The administrative assistant for Brock’s Department of Computer Science dreamed of becoming a photojournalist and set her sights on California after working for a year to finance her schooling. Not long after her freshman year, Phelps was forced to return to her hometown when her program was unexpectedly cut short and the school later closed. It was the first of many setbacks and challenges that Phelps would face while pursuing her degree.
Fast forward to Friday, Oct. 13 when Phelps walked across the stage at Brock’s Fall Convocation, an experience she describes as “very emotional and overwhelming.”
“When they said, ‘you’re all alumni now’ – that moment hit me the hardest,” Phelps said. “I arrived. A weight was lifted off my shoulders. It was quite a journey to get there and it was pretty special.”
Phelps’ path to becoming a Brock alum has not been easy. Despite all odds, her achievement is the result of unwavering dedication and determination.
Upon returning home from her time in California, she enrolled in part-time studies at Ohio State University, working two jobs to support herself. In 1981, she got married and moved to the Niagara region. A mother of four, Phelps put her own studies on hold to stay home with her children until 1996 when she enrolled in a Computer Skills Lifetime Learning course.
There she proved herself to be a dedicated student, learning programs like Word 5.1 in three weeks from a book she purchased at the library. Her resolve, coupled with volunteer work, enabled her to re-enter the workforce.
In 1999, Phelps was hired for a temporary position at Brock. The role not only marked the start of her career at the University, but also granted her another opportunity to continue her studies.
“I always wanted to go back to school,” Phelps said. “I never gave up the dream. It was always a dream of mine. Always a goal.”
Phelps enrolled in Brock’s Interactive Arts and Science program, perfectly suited for someone with a creative side and a love of computers, dating back to her brother’s Commodore 64. The experience has taken her full circle, blending elements of her past mass communications classes with gaming and game theory.
A few years into her degree, Phelps’ long-time marriage ended. This triggered memories of previous traumatic situations and her personal life and mental health suffered as a result. She was diagnosed with complex post-traumatic stress disorder, and as flashbacks and self-harm surfaced, it was made clear that she needed to take a break from schooling and other aspects of her life to “honour the battle of mental health,” she said. Once again, Phelps put her degree on hold, determined to come back stronger, both mentally and emotionally.
“For me personally, knowing how close I came to ending my own life during those very disparaging moments, I can say that, somehow you get through the dark, dark period and finally you’re no longer surviving, you’re living again. Everyone has stuff they have to work through. I worked through what I had to work through,” she said. “You don’t do it alone. There are a lot of people who encouraged and supported me. I survived surviving and was able to accomplish all of this. Keep moving and don’t give up no matter what. You will arrive and be glad you did.”
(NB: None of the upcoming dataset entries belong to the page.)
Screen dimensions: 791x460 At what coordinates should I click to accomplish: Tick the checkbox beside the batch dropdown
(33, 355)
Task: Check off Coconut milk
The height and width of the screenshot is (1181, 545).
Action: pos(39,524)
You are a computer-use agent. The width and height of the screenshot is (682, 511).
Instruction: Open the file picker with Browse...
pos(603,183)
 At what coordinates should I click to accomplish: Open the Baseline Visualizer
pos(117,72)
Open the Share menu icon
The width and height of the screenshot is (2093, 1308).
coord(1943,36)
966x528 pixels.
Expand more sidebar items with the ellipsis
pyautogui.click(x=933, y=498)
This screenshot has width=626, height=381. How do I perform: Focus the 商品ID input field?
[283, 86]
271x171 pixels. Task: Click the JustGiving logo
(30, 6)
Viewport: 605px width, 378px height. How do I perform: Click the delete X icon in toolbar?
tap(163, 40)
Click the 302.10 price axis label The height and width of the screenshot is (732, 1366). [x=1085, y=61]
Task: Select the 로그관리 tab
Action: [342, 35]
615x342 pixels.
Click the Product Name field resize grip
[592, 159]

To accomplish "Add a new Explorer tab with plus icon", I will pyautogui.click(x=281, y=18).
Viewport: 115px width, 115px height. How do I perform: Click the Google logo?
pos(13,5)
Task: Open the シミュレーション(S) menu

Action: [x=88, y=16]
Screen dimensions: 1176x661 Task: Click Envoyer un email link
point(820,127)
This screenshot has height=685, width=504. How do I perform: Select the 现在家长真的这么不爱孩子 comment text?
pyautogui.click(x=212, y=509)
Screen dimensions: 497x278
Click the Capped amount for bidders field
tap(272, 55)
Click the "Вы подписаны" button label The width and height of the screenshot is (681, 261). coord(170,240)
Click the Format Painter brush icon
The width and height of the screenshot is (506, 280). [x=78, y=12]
When she returned, she resumed her studies and joined Brock’s Sexual Violence Prevention Committee, finding ways to help others who may also be struggling. She is a passionate advocate for fostering a safe space for survivors on campus and her experiences have played a significant role in shaping her future plans and long-term goals.
After graduating with a three-year pass degree, Phelps now wants to take fourth-year courses to get her honours degree before moving onto a master’s, followed by a PhD. The pursuit of higher education brings Phelps one step closer to her ultimate goal of advocacy and motivational speaking.
Her dream of becoming a photojournalist has grown to include Photovoice, an interactive digital storytelling project through which individuals “take photos of things that speak to their struggle and it becomes their way of telling their own story,” she said.
Phelps understands first-hand how easily plans can change and offered the following life advice: “Don’t give up if it doesn’t happen when you think it will. It pays not to give up because you never know. Just don’t give up. It’s worth it. It’s really worth it.”